■ **TEXTE FOURNI**
La Chine prend des mesures pour encadrer le don d’organes



Afin de lutter contre le trafic d’organes, la Chine a mis en place une veille sanitaire conjointe des autorités judiciaires et sanitaires. L’ancien vice-ministre de la Santé Huang Jiefu  a annoncé que les informations et les données récoltées par les autorités chinoises seraient partagées avec l’OMC et ses Etats-membres.

 

Dans une conférence de presse à Genève jeudi 24 mai, Huang Jiefu, directeur du Comité national de Chine pour le don et la greffe d’organes, a présenté les chiffres relatifs aux dons d’organes effectués en Chine de janvier 2010 à avril 2018. Il en ressort que, pendant cette période, 17 085 chinois ont donné volontairement leurs organes après leur décès et que plus de 48 000 organes ont été transplantés.  

 

Ce document réfute les rapports, selon lesquels la Chine «a un volume annuel de transplantation d’organes allant de 60 000 à 100 000» et «prélève des organes sur les adeptes du Falun Gong ».

■ **DONNÉES FOURNIES**
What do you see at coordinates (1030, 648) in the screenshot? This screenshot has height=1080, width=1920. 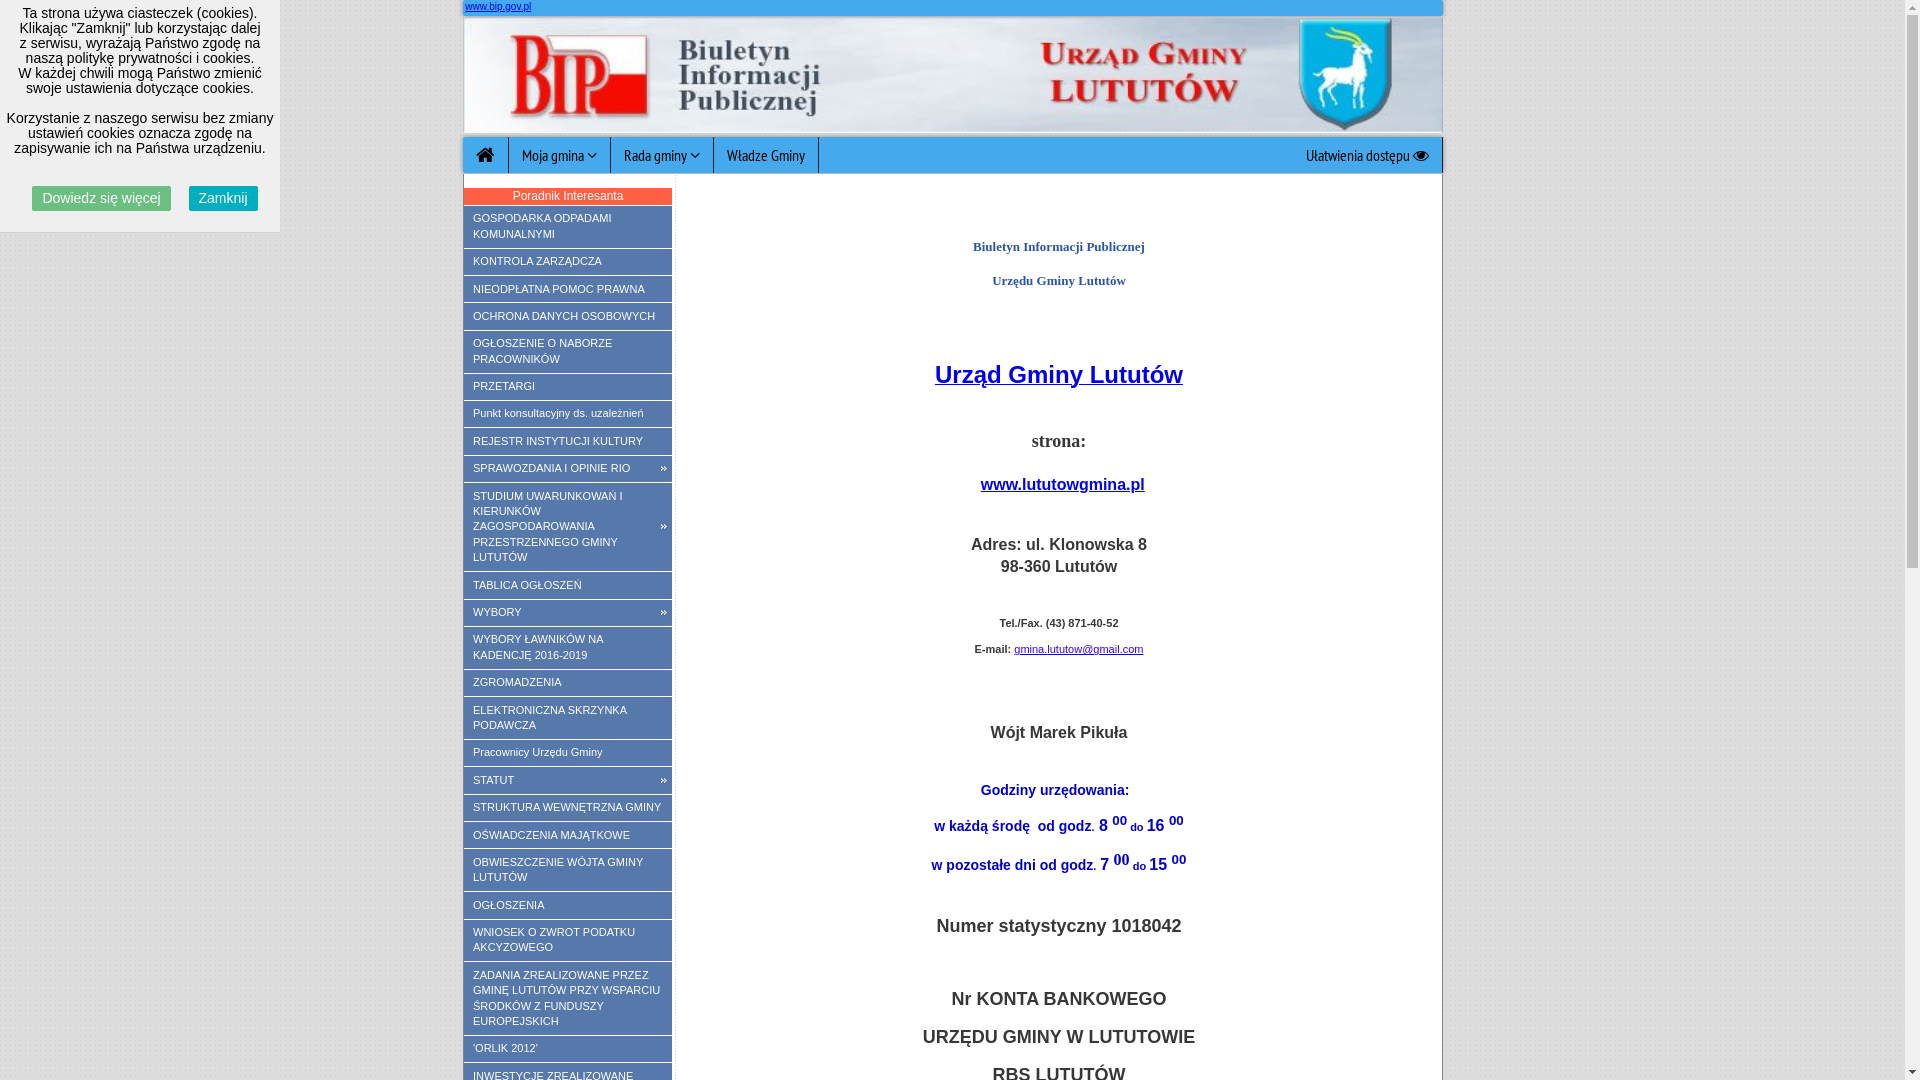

---

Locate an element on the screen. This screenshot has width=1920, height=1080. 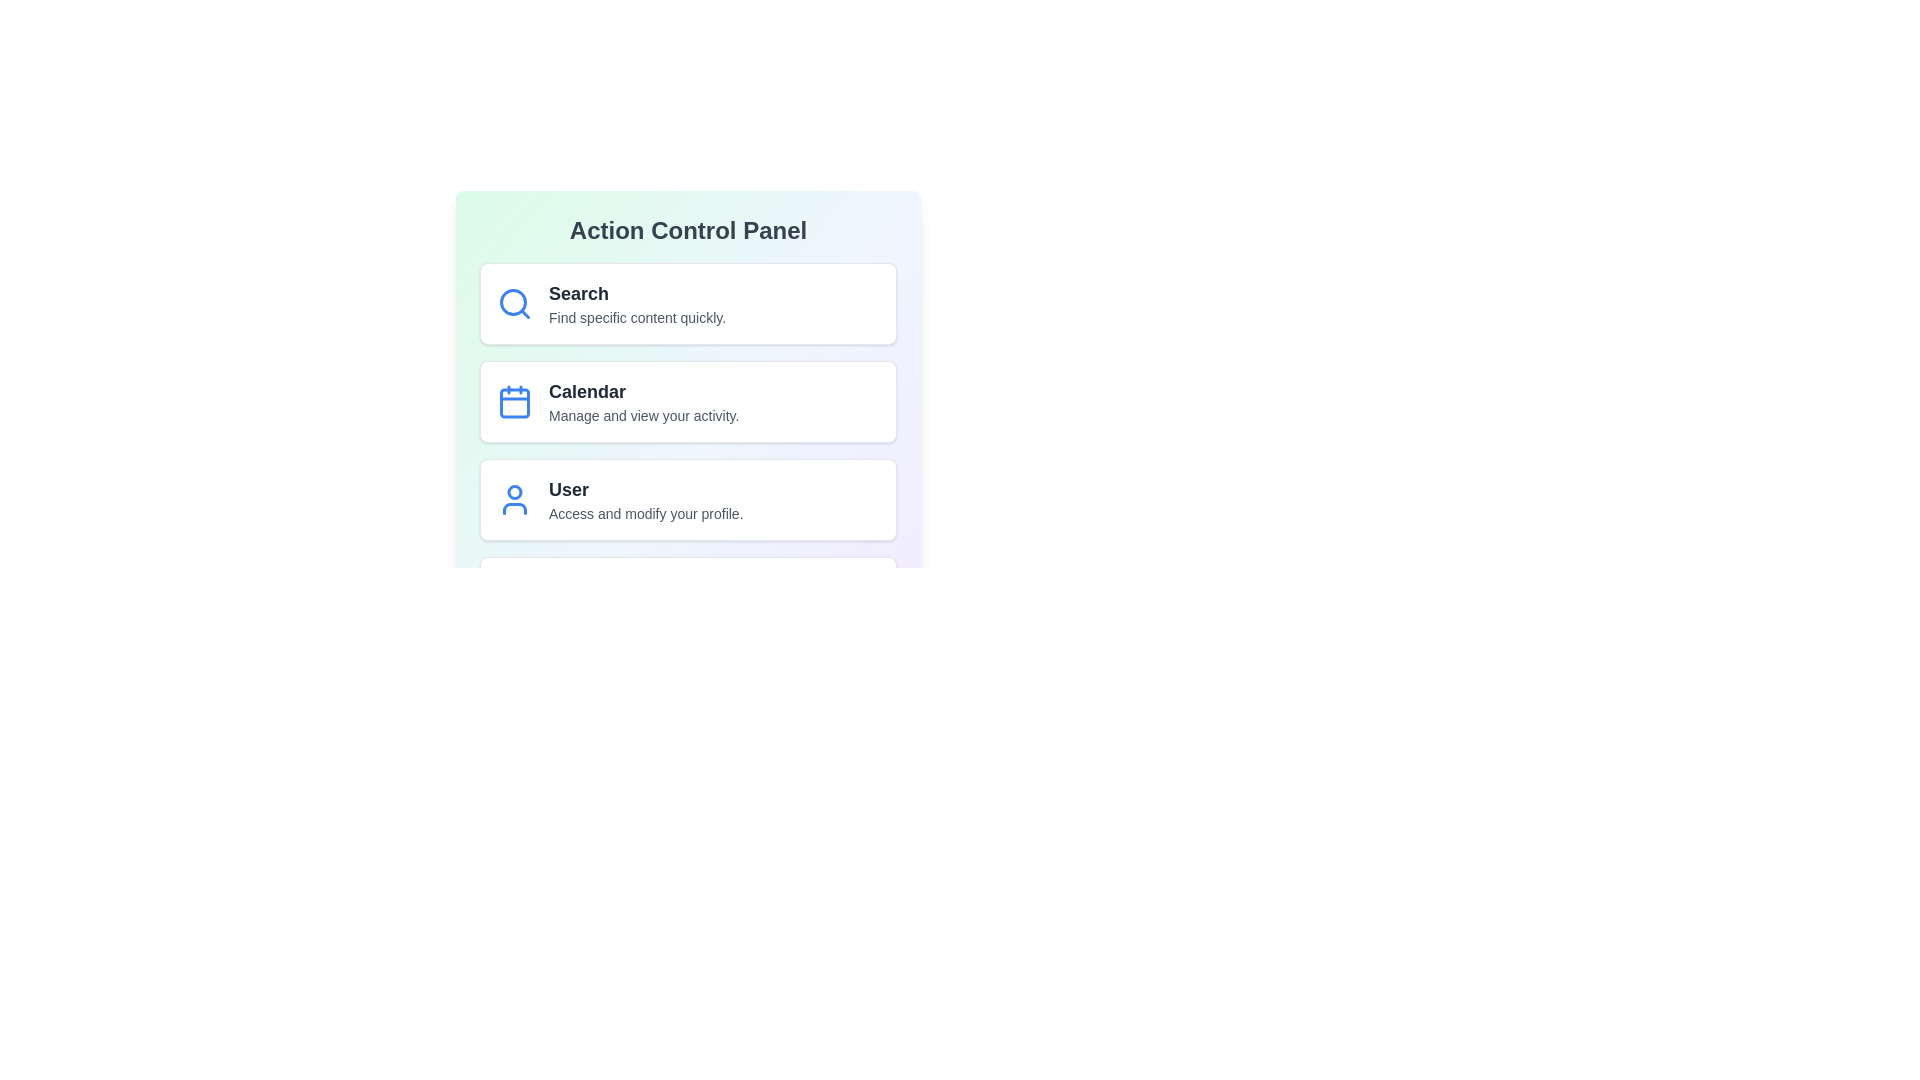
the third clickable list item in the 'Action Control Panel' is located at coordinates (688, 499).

■ **ÉNONCÉ**
Reprenez le texte sur le don d'organes en Chine à la suite de sa dernière phrase et poursuivez sa rédaction.

■ **RÉSULTAT ATTENDU**
 

Les experts internationaux ont conclu que la Chine avait accompli une série importante de réformes, notamment en interdisant l’utilisation d’organes prélevés sur les prisonniers exécutés, en luttant contre le «tourisme de transplantation», mais également en établissant un règlement national d’attribution.  

 

Un système national de surveillance des dons et des transplantations d’organes a été mis en place, qui assure la traçabilité et l’impartialité de l’attribution des organes, et aide à mieux faire appliquer la loi contre le trafic d’organes.